++++ Extrait source

On joindra à ces portraits croisés l’étude de Ludovic Frobert sur « le jeune Élie Halévy et Karl Marx ». Étude serrée et neuve, centrée sur l’examen des conceptions économiques de Marx, qui ont souffert à nos yeux de leur étroite dépendance à l’égard de la valeur-travail de Ricardo et de la surestimation du « mobile égoïste » dans les déterminations des acteurs économiques. À lire à la lumière de l’apport du marginalisme et de la reconsidération en cours des motivations morales du socialisme.

C’est pourquoi on ajoutera encore sans trop d’artifice à cet ensemble l’article de François Chaubet sur un mouvement bien connu et peu étudié jusqu’ici, l’Union pour l’action morale fondée en 1892 par Paul Desjardins et devenue en 1904, sous l’influence notable du grand philosophe que fut Jules Lagneau, l’Union pour la Vérité. C’est tout un pan du « spiritualisme républicain » qui est ici révélé : à un moment où « l’esprit républicain » suscite la nostalgie de tant de nos contemporains, c’est un document d’histoire que nous versons au dossier des cultures politiques contemporaines.

++++++++
++++ Données fournies

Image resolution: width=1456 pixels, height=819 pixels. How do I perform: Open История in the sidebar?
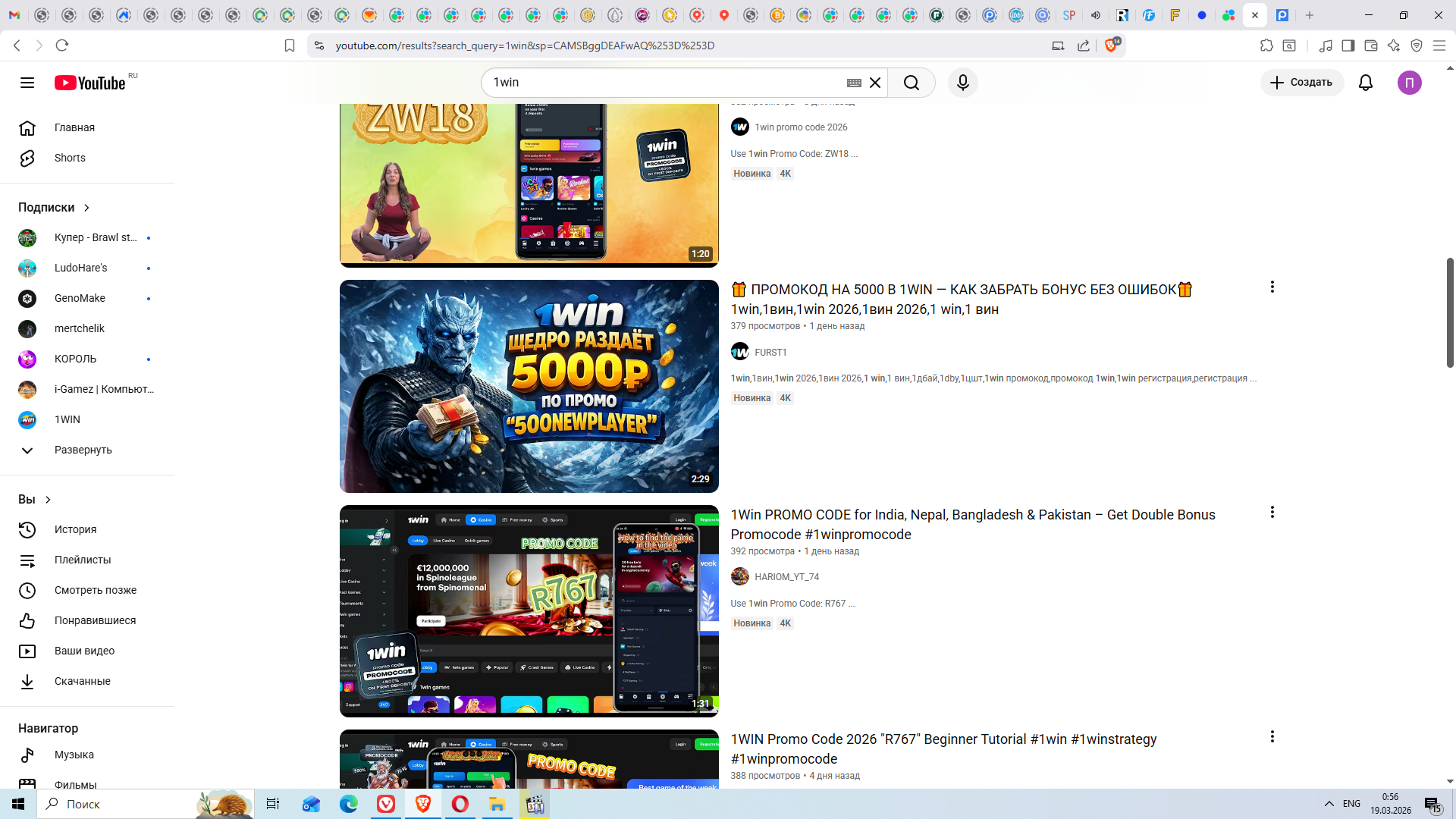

++++++++
++++ Données fournies

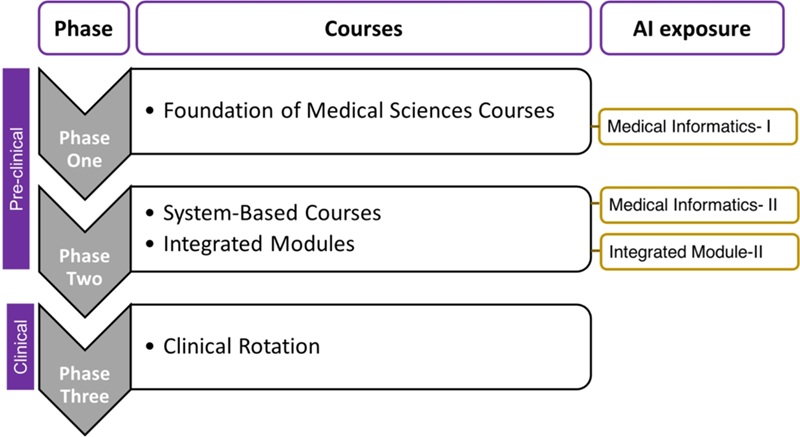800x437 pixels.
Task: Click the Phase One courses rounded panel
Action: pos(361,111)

++++++++

#### Objectif
Répondez aux questions suivantes à partir de l'extrait source :
1. Qui a signé l'étude sur « le jeune Élie Halévy et Karl Marx » ?
2. En quelle année Paul Desjardins a-t-il fondé l'Union pour l'action morale ?
3. Quel nom ce mouvement a-t-il pris en 1904 ?

#### Réponse
1. Ludovic Frobert.
2. En 1892.
3. L'Union pour la Vérité.